In April–June 2019, the third educational community excavation season was conducted at Horbat Tittora in Modi‘in (Permit No. A-8501; map ref. 202023–82/645513–83; Fig. 1). The excavation, undertaken on behalf of the Israel Antiquities Authority and funded by Modi‘in Municipality and the Modi‘in Economic Corporation, was directed by N. Shachar and D. Weinberger, with the assistance of Y. Amrani and E. Bachar (administration), M. Kahan and A. Wiegmann (surveying and drafting), I. Jonish (photography), V. Bosidan-Gadol (educational coordinator), T. Boneh, M. Ben-Yaakov, A. Ben-Atar, T. Blustein, N. Cohen and T. Shabi (guidance of volunteers), Y. Tepper (guidance) and I. Korenfeld.
Horbat Tittora is located on a hill (c. 600 dunams) with a Crusader tower (el-Burj; twelfth century CE). Two ancient roads connecting Yafo and Jerusalem—one Roman, the other Crusader—passed near the site (Ellenblum 1987; Fischer, Issac and Roll 1996). Remains of several agricultural installations visible on the hill attest to former farming activities. Two caves, previously uncovered on the eastern slope, contained the remains of a seasonal agricultural settlement from the transitional Late Chalcolithic–EBA I period (Lass 1998).
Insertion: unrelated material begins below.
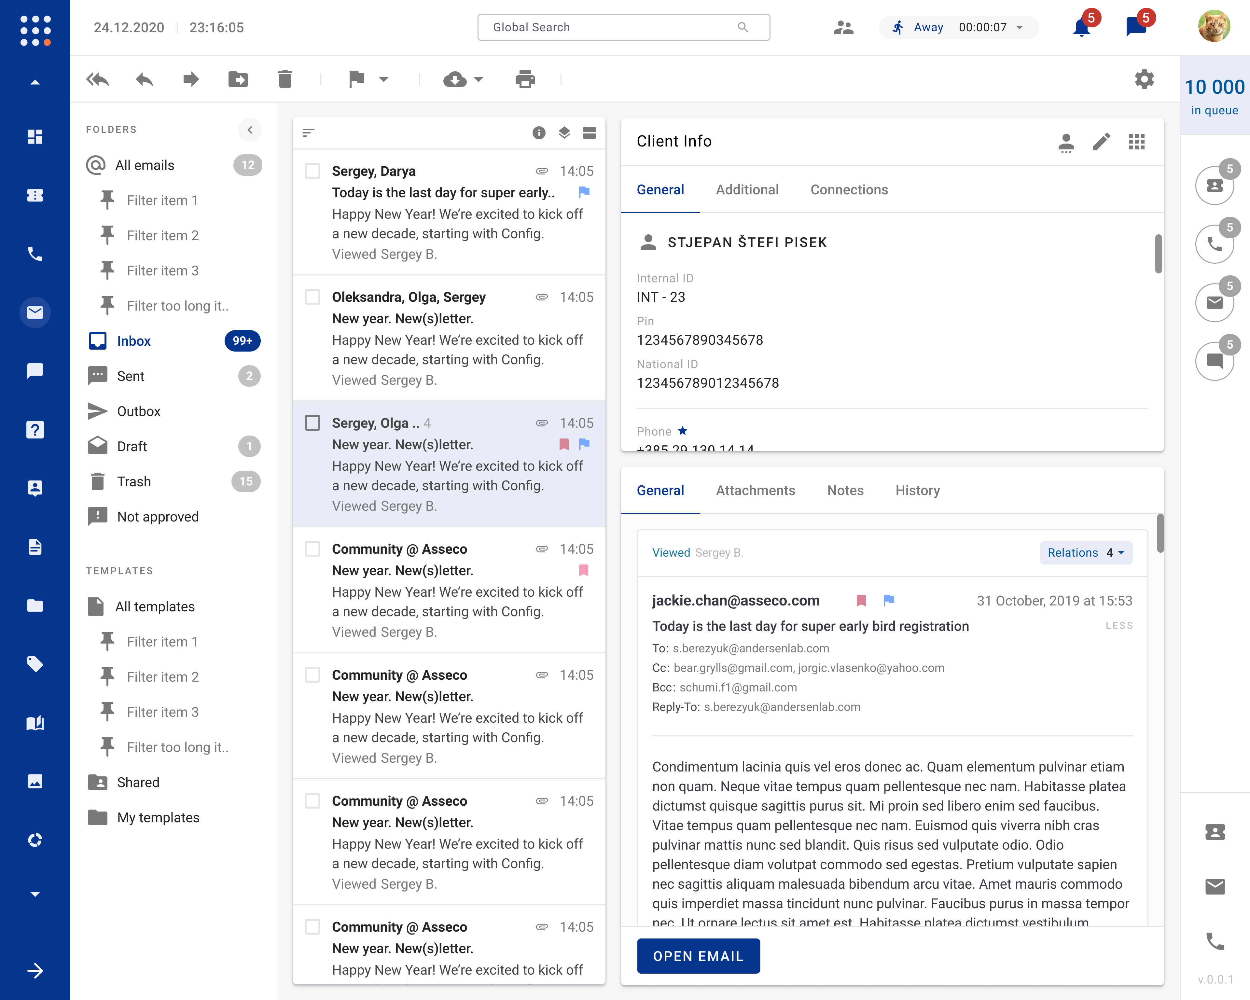Click the Print icon in the toolbar
This screenshot has height=1000, width=1250.
click(525, 79)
Iron Age II installations (Gudovitz and Feldstein 1998) and an underground hiding complex from the time of Bar Kokhba (Gibson and Lass 2000) were uncovered near the top of the hill. Prior to the current excavation, two educational community excavations were carried out near the tower (Marmelstein 2020; Tendler 2021).
The current six-square excavation, carried out east of the tower (Fig. 2), uncovered the remains of a wall and two tabuns. Wall 307 (length 5.00 m, width 0.65 m) comprised an east–west oriented row of small and medium-sized fieldstones, standing at least three courses high. The wall’s base was not reached, nor was its extension traced in either direction. The two tabuns (L306, L309) were constructed on a layer of small and medium-sized fieldstones (L308; Fig. 2: Section 1–1) and attest to domestic activity at the site. No architectural remains were exposed in the northern squares (L300, L302, L304).
The excavation produced mixed ceramic finds. Most of the pottery dates from the Mamluk and early Ottoman periods (thirteenth–sixteenth centuries CE), indicating the main occupation at the site. It includes sherds of glazed bowls, cooking pots and jars (not drawn). Other pottery sherds date from the Bronze Age, Iron Age II, and the Byzantine and Early Islamic periods. The finds in the present and previous excavations reflect several periods of occupation, spanning the Bronze Age period and the Arab village evacuated in 1948.
Ellenblum R. 1987. The Crusader Road from Lod to Jerusalem. In Y. Ben-Arieh, Y. Ben-Artzi and H. Goren eds. Historical-Geographical Studies in the Settlement of Eretz Israel. Jerusalem. Pp. 203–218 (Hebrew).
Fischer M., Isaac B. and Roll I. 1996. Roman Roads in Judaea 2: The Jaffa-Jerusalem Roads (BAR Int. S. 628). Oxford.
Gibson S. and Lass E. 2000. Horbat Tittora, the Central Hilltop. ESI 20:72*.
Gudovitz S. and Feldstein A. 1998. Horbat Tittora. ESI 18:79–81.
Lass E. 2000. Horbat Tittora, the Western Hilltop and Slope. ESI 20:72*–73*.